Openings 20 are formed in the side wall of the housing B to receive the knobs 11, 12 with a small amount of clearance relative to their outside flanks 11 c, 12 c.
The outside flanks 11 c, 12 c extend in the openings 20 so as to be flush with the surrounding wall of the skirt 2 a so as to avoid creating a discontinuity on the housing and so as to conserve its shape as a body of revolution. The edges of the openings 20 are advantageously chamfered.
The outside flanks 11 c, 12 c form pushbuttons and possess generator lines which are parallel at least in part to those of the duct 1.
The visible faces of the flanks 11 c, 12 c are preferably provided with fluting 13 to improve manual thrust and avoid any slipping.
In FIGS. 1A and 1B, the cams 110, 120 are made in the form of projections carried by the top portions of the inside flanks 11 b, 12 b of the knobs 11, 12 and the sloping walls 21, 22 slope towards the bottom of the duct 1.
Under such circumstances, the cams are in sliding contact with the bottom faces of the sloping walls.
The knobs 11, 12 are attached to the duct 1 by link arms 11 a, 12 a that form spacers and that extend substantially perpendicularly to the side wall of said duct.
Where appropriate, the link arms are integrated in a disk which is mounted coaxially about the duct 1.
The inside flanks 11 b, 12 b extend the arms 11 a, 12 a upwards and radially away from the duct 1, thereby connecting them with the outside flanks 11 c, 12 c.
The inside flanks 11 b, 12 b are provided with stiffeners in the form of ribs 111, 112 which nevertheless allow a certain amount of flexibility in deformation to remain.
The duct 1 slides freely in an axial bore formed in the solid endpiece 2 whereas the tank R is held stationary inside the housing B.
The top end 1 b of the duct 1 projects freely out from the endpiece 2, at least when the dispenser is in the rest position.
The stand 3 has a cylindrical cavity 30 for receiving the tank R and of dimensions that are adjusted for this purpose so as to hold the tank by radial clamping.

_Requirement 1_
According to the dispenser description, what are the visible faces of the flanks 11 c, 12 c provided with, and for what purpose?
_Requirement 2_
Go on with the dispenser description above, starting after its last sentence.
The records that come next are separate material, unconnected to the dispenser description.

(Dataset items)
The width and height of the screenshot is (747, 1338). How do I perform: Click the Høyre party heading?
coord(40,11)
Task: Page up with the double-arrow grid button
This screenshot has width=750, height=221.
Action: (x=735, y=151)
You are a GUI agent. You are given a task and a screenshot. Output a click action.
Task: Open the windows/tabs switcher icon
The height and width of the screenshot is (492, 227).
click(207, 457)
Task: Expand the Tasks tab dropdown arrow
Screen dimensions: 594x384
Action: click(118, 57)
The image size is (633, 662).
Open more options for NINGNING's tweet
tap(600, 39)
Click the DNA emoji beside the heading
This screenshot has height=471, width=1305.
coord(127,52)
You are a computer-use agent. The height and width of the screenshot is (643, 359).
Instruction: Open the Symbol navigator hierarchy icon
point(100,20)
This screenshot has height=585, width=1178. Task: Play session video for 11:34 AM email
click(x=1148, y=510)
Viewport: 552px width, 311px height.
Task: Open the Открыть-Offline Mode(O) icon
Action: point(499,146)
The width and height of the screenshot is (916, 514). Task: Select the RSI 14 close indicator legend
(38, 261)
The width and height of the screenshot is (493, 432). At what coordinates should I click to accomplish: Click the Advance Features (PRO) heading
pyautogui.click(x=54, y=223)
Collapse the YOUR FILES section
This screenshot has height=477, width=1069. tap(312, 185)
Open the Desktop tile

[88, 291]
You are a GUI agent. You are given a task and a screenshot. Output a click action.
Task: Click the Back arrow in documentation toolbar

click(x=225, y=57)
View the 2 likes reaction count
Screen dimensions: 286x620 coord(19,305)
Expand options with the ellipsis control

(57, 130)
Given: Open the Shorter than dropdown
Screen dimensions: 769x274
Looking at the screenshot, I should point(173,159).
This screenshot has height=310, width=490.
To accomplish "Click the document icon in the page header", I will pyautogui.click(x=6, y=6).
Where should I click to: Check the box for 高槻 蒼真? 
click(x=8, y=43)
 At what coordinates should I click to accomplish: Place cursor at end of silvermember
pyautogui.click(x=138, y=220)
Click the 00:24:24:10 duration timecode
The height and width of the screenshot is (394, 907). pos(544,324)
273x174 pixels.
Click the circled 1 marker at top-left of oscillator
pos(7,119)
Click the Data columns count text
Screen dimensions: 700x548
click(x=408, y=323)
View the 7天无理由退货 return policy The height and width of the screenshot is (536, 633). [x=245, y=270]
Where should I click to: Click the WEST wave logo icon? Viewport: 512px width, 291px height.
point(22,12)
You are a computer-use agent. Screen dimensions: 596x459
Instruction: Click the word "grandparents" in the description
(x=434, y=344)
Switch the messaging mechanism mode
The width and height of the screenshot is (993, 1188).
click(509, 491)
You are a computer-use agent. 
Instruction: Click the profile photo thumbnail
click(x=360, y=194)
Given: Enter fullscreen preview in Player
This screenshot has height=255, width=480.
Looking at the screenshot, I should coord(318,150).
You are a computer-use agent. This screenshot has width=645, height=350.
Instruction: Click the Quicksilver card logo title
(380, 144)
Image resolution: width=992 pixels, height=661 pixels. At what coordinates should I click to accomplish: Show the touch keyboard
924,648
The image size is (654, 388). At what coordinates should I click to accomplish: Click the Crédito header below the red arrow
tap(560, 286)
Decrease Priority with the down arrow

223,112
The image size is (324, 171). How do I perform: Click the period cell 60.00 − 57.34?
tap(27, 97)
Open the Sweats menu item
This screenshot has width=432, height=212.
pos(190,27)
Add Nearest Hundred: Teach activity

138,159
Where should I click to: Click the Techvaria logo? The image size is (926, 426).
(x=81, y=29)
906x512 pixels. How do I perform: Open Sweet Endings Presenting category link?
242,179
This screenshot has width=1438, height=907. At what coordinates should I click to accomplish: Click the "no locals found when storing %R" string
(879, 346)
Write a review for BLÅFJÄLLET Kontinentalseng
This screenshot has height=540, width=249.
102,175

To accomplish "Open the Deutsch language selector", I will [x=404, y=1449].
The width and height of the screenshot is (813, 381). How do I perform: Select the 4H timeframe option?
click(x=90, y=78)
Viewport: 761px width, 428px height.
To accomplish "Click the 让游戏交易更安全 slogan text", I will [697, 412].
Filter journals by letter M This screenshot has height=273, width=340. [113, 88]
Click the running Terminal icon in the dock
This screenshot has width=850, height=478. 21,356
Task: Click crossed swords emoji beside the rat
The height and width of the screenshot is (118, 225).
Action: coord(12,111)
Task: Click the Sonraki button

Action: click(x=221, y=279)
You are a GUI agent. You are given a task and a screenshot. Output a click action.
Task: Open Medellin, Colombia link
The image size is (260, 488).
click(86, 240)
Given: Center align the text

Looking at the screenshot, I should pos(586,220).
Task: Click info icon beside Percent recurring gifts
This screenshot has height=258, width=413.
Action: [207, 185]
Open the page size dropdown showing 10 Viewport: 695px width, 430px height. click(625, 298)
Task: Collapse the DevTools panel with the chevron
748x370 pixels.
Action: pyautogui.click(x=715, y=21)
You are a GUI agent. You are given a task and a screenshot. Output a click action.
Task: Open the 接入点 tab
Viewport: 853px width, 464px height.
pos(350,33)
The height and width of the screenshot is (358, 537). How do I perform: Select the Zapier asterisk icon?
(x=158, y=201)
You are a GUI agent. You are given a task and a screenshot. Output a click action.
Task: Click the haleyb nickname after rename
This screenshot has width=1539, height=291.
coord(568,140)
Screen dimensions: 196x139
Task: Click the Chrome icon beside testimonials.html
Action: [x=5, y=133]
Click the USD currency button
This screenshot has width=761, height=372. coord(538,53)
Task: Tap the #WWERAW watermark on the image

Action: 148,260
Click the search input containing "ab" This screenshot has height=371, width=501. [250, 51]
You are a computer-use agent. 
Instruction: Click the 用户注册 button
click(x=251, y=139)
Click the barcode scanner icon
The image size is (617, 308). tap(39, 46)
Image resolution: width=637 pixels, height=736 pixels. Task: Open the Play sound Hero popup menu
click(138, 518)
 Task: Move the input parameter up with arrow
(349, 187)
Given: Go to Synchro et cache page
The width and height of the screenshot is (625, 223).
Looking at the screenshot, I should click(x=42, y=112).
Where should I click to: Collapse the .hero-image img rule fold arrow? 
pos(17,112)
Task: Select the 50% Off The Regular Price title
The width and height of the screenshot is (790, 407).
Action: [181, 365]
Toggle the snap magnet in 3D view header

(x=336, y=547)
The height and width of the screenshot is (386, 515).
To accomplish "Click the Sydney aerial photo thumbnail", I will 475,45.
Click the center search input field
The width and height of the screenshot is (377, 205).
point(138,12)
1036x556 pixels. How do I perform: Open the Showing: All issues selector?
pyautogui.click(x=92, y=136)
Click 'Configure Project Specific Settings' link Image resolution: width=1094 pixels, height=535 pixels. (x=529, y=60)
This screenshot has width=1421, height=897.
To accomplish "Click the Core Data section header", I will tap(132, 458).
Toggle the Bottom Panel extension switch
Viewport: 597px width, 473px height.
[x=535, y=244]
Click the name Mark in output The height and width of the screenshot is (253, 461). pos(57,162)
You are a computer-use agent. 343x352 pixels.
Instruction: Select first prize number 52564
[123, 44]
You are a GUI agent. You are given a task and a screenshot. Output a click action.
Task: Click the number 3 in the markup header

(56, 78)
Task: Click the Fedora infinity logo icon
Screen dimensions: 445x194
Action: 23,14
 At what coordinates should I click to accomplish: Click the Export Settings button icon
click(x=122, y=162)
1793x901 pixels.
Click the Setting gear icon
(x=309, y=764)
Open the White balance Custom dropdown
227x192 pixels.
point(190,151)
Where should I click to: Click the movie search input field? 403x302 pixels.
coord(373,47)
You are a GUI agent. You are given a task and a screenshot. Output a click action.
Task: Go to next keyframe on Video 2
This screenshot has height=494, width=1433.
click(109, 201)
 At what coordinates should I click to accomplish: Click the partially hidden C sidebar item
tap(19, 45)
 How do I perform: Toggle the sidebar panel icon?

_Response box 1_
They are provided with fluting 13 to improve manual thrust and avoid any slipping.

_Response box 2_
To facilitate insertion of the tank R in the stand 3, the cavity 30 is provided with a tapering top mouth 31.
In FIGS. 3A and 3B, the knobs 11, 12 are secured to the tank R which in this case is axially movable inside the housing B while the discharge duct 1 is mounted to be fixed in the endpiece 2 and projects downwards therefrom.
The tank R slides axially in guided manner in an internal bore 32 formed in the stand 3, while the inside flanks 11 b, 12 b are subjected to bending towards the axis of the duct 10 under the effect of the radial thrust on the knobs 11, 12 whose outside flanks 11 c, 12 c then come to be received inside the endpiece 2.
The sloping walls 21, 22 slope up towards the top of the duct 1 and co-operate, still by sliding, with the bottom edges of the outside flanks 11 c, 12 c forming the cams of the knobs 11, 12.
To this end, the bottom edges of the flanks 11 c, 12 c are curvilinear in profile, and under such circumstances it is the top faces of the sloping walls 21, 22 that come into sliding contact with the cams.
Each of the sloping walls 21, 22 is made as a plane portion carried by a cone placed between the inner side wall of the housing B and the endpiece 2 and being secured, where appropriate, to the bottom portion of said endpiece.
The contact faces of the sloping walls 21, 22 are optionally of slope that varies along the height thereof in a manner that is discontinuous or continuous (i.e. defining a curve) thus making it possible, for example, for the slope to be shallower in the lower portions thereof corresponding to the beginning of thrust being applied to the knobs 11, 12.
The knobs 11, 12 are mounted on the neck of the tank R by means of a ring 121 secured to the inside flanks 11 b, 12 b and secured to the inside flanks 11 b, 12 b and fitted, for example, with snap-fastening members for co-operating with complementary members carried by the neck of the tank R or by a bushing D that also serves to lock the extracting device P.